忙しい朝の朝食やピクニックのお弁当として、私たちの生活にすっかりお馴染みとなっているサンドイッチ。パンの間に野菜や肉など好きな具材を挟むだけのシンプルな料理ですが、その誕生にはとてもユニークなエピソードが隠されていることをご存知でしょうか。実はこの料理、あるイギリスの貴族の少し変わったワガママがきっかけで生まれたと言われています。今回は、世界中で愛されているサンドイッチがどのようにして誕生し、現在の形になったのか、その面白い歴史をご紹介します。
サンドイッチの名前の由来
サンドイッチという言葉は、実は実在した人物の名前に由来しています。18世紀のイギリスに、ジョン・モンタギューという貴族がいました。彼はイギリス南東部にあるサンドイッチという領地を治める、第4代サンドイッチ伯爵という大変位の高い人物でした。当時、彼が暮らしていたイギリスの社交界では、カードゲームをはじめとする様々な娯楽が大変な流行を見せていました。サンドイッチ伯爵もその熱狂的なファンの一人であり、一度ゲームを始めると時間を忘れて没頭してしまうほどでした。この伯爵のカードゲームに対する並々ならぬ情熱こそが、のちに世界中で親しまれることになる新しい料理を生み出す最大のきっかけとなったのです。
トランプゲームから生まれた名作
ある日、伯爵はいつものようにトランプゲームに夢中になっていました。食事の時間になってもゲームを止めたくない伯爵は、ゲームの合間に片手で手軽に食べられる食事を用意するよう、お抱えの料理人に無理な注文をつけました。そのワガママな要望に応えるために料理人が考案したのが、薄く切った2枚のパンの間に塩漬けの牛肉を挟んだものだったのです。これなら片手で持って食べることができ、もう片方の手でトランプのカードをめくり続けることができます。さらに、パンで挟んでいるため手が脂で汚れず、大切なカードを汚す心配もありませんでした。伯爵がこの食事を大変気に入り、ゲームをしながら頻繁に食べるようになったことで、周囲の貴族たちも、サンドイッチ伯爵と同じものをくれ、と注文するようになり、これが料理の名前として定着していきました。
世界中で愛される定番メニューへ
伯爵のワガママから生まれたサンドイッチですが、その便利さと美味しさは瞬く間にイギリス全土、そしてヨーロッパ中へと広がっていきました。当時はカードゲームの最中に食べる軽食というイメージが強かったのですが、19世紀に入ると、手軽に栄養を摂取できる合理的な食事として、忙しく働く人々や学生の間でも大流行しました。さらに、19世紀後半にはイギリスの伝統的な文化であるアフタヌーンティーのメニューとしても取り入れられ、上品でお洒落な料理としての地位も確立していきます。その後、大西洋を渡ってアメリカへ伝わると、トーストしたパンを使うクラブハウスサンドや、手軽なランチの定番としてさらに独自の進化を遂げ、世界中で愛される料理へと成長していきました。

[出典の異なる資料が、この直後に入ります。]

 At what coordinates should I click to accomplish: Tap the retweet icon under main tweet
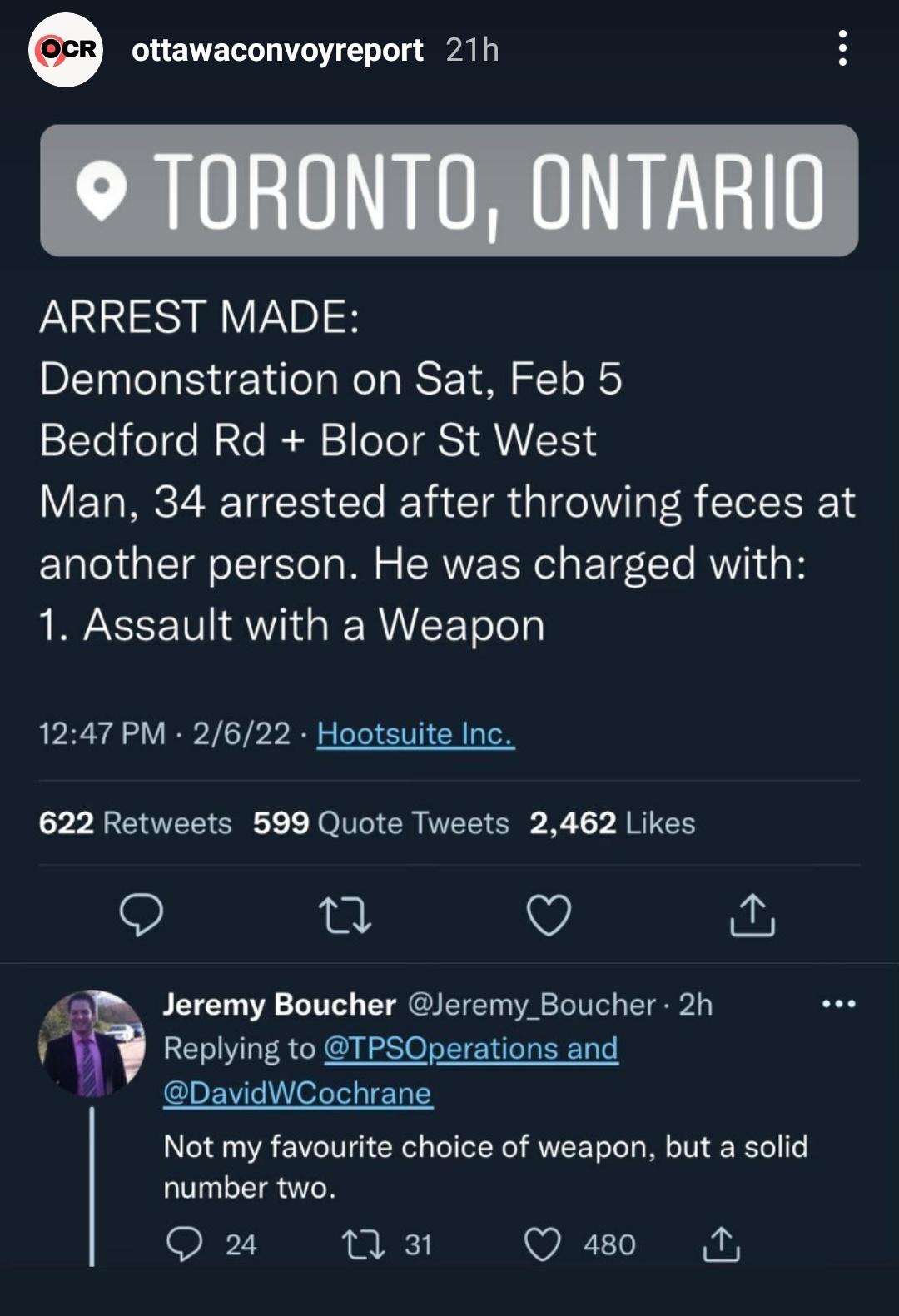point(345,915)
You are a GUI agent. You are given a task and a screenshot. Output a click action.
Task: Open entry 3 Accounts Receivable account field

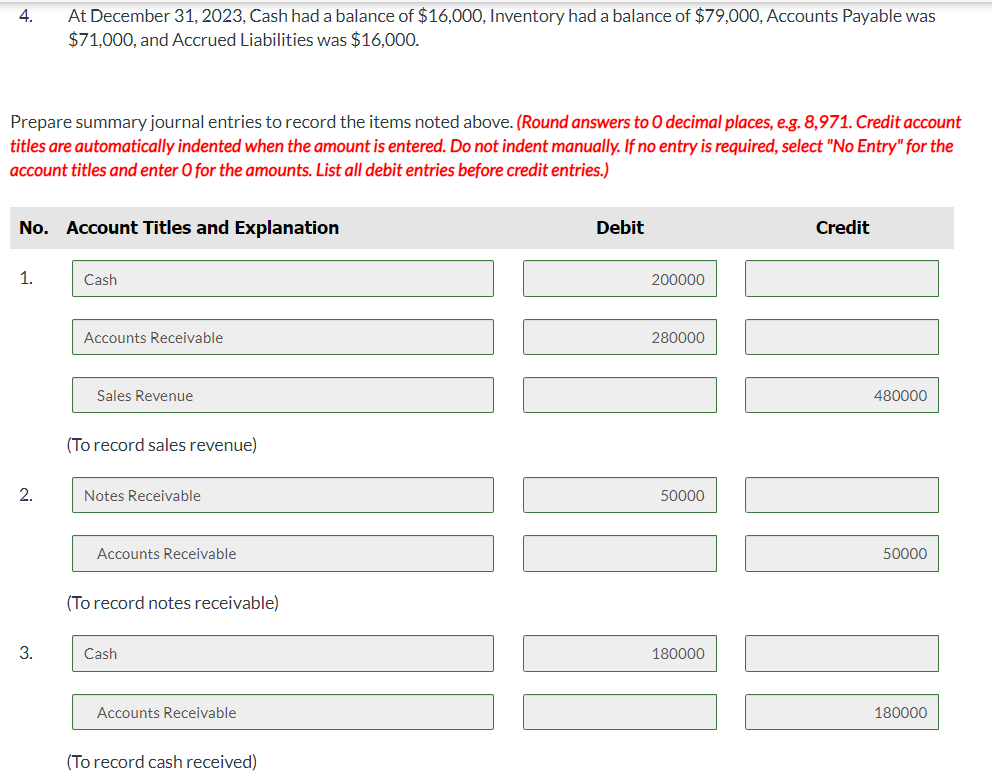point(283,712)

普段、何気なく食べているサンドイッチには、18世紀のイギリスの伯爵が放ったワガママな一言と、それに素晴らしいアイデアで応えた料理人の知恵が詰まっています。次にサンドイッチを口にするときは、その誕生の舞台となった華やかな社交界の様子や、ゲームに熱中する伯爵の姿を想像してみてはいかがでしょうか。いつものランチタイムが、少しだけ楽しい時間に変わるかもしれません。